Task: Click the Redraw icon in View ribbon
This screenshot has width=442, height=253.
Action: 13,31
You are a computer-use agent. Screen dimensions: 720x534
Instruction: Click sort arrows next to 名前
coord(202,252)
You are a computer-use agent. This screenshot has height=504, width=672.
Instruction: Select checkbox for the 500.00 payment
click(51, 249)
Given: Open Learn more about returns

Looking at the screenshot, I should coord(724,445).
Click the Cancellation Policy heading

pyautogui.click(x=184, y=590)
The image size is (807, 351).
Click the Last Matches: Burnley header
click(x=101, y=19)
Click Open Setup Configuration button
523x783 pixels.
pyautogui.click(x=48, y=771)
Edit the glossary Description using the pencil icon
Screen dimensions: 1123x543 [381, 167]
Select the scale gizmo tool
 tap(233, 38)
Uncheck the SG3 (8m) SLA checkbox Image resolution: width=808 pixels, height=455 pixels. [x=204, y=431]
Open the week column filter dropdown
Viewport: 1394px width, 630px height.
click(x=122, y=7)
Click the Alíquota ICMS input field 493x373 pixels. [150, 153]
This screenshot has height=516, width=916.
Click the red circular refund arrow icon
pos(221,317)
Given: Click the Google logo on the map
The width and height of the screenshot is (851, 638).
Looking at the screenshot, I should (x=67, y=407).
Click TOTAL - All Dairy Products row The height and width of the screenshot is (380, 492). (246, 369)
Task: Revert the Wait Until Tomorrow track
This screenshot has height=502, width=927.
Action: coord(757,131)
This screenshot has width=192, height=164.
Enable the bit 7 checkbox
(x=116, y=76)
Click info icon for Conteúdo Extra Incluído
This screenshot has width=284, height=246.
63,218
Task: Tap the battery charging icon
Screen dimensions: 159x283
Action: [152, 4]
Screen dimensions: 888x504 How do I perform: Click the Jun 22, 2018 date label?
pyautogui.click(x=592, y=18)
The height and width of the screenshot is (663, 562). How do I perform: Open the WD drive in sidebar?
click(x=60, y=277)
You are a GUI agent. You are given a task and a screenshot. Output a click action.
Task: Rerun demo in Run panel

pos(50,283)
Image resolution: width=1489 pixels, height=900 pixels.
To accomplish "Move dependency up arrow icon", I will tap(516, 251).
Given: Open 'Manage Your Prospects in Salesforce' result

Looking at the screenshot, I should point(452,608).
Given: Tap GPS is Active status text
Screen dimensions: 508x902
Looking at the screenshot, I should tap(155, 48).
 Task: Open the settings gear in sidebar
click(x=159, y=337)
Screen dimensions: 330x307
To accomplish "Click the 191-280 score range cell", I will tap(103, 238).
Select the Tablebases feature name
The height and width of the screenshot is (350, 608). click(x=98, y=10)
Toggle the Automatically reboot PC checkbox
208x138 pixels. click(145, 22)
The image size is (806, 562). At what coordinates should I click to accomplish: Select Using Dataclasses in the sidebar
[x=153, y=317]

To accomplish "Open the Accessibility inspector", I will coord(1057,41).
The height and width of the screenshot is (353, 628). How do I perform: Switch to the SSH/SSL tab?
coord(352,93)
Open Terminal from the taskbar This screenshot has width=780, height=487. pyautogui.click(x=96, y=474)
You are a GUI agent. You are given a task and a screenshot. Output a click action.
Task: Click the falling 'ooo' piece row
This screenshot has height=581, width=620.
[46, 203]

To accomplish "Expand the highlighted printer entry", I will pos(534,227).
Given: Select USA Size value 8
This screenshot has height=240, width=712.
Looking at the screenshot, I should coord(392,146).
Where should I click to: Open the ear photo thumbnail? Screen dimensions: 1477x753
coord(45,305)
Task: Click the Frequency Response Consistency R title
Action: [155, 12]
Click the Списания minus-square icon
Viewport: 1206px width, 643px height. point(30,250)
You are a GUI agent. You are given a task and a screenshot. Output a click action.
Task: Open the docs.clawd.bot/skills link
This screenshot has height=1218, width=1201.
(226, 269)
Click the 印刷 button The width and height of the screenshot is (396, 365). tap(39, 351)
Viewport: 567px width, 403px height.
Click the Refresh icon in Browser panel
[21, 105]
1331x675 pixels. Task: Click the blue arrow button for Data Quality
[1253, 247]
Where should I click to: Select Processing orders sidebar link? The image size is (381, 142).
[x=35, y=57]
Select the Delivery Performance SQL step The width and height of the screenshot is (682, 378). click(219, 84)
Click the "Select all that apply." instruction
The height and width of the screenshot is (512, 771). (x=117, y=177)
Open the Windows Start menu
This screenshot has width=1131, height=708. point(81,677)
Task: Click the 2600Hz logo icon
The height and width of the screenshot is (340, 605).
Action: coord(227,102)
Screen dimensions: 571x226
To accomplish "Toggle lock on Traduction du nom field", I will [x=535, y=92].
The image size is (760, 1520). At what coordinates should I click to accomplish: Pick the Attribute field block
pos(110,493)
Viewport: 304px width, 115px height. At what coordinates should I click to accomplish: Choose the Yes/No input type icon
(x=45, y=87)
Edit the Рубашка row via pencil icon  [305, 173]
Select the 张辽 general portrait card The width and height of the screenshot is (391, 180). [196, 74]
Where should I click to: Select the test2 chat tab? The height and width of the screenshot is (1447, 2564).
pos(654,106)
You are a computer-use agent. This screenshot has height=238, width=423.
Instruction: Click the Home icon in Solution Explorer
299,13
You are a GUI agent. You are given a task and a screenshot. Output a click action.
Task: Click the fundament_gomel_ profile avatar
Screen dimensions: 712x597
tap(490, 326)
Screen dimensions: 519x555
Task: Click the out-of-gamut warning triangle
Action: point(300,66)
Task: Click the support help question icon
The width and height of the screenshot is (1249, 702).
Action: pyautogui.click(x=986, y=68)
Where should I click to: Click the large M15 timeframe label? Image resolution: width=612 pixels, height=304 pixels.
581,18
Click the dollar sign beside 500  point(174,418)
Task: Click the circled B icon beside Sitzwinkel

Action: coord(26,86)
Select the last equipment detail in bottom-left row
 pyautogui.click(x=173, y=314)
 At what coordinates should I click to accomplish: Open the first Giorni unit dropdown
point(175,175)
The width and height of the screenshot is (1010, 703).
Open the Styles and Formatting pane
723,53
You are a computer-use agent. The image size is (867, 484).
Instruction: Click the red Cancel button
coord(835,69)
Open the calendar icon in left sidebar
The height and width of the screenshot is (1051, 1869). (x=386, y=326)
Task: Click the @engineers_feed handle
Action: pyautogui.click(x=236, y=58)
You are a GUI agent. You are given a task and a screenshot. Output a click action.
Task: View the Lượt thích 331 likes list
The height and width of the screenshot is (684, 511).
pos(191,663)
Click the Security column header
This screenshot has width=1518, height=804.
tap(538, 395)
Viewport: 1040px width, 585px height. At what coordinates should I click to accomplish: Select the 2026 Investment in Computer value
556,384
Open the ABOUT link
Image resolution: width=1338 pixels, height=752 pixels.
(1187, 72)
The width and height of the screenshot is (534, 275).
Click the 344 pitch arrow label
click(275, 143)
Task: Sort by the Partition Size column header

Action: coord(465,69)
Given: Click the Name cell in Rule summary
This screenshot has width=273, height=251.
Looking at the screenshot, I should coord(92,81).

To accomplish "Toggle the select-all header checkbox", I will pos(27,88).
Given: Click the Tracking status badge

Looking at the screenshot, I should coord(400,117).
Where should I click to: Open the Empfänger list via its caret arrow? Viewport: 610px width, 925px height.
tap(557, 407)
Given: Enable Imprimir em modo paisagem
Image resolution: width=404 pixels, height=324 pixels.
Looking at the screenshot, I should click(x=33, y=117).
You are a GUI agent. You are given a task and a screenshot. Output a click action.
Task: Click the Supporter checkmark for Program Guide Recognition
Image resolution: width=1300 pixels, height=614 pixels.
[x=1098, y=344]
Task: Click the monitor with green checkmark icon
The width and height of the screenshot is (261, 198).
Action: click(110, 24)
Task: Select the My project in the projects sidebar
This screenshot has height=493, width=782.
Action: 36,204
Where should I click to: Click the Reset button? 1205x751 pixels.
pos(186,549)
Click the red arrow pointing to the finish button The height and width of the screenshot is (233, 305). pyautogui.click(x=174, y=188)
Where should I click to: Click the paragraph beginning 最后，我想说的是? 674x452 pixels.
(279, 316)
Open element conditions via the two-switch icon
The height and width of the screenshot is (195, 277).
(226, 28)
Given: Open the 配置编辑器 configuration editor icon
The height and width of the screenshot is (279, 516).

● ● ● ● ● ● ●

§ **Task statement**
Copy the records above word for word, from the line with "Where should I click to: Open the Empfänger" up to and including the line with "pos(186,549)".

§ **Solved exercise**
Where should I click to: Open the Empfänger list via its caret arrow? Viewport: 610px width, 925px height.
tap(557, 407)
Given: Enable Imprimir em modo paisagem
Image resolution: width=404 pixels, height=324 pixels.
Looking at the screenshot, I should click(x=33, y=117).
You are a GUI agent. You are given a task and a screenshot. Output a click action.
Task: Click the Supporter checkmark for Program Guide Recognition
Image resolution: width=1300 pixels, height=614 pixels.
[x=1098, y=344]
Task: Click the monitor with green checkmark icon
The width and height of the screenshot is (261, 198).
Action: click(110, 24)
Task: Select the My project in the projects sidebar
This screenshot has height=493, width=782.
Action: 36,204
Where should I click to: Click the Reset button? 1205x751 pixels.
pos(186,549)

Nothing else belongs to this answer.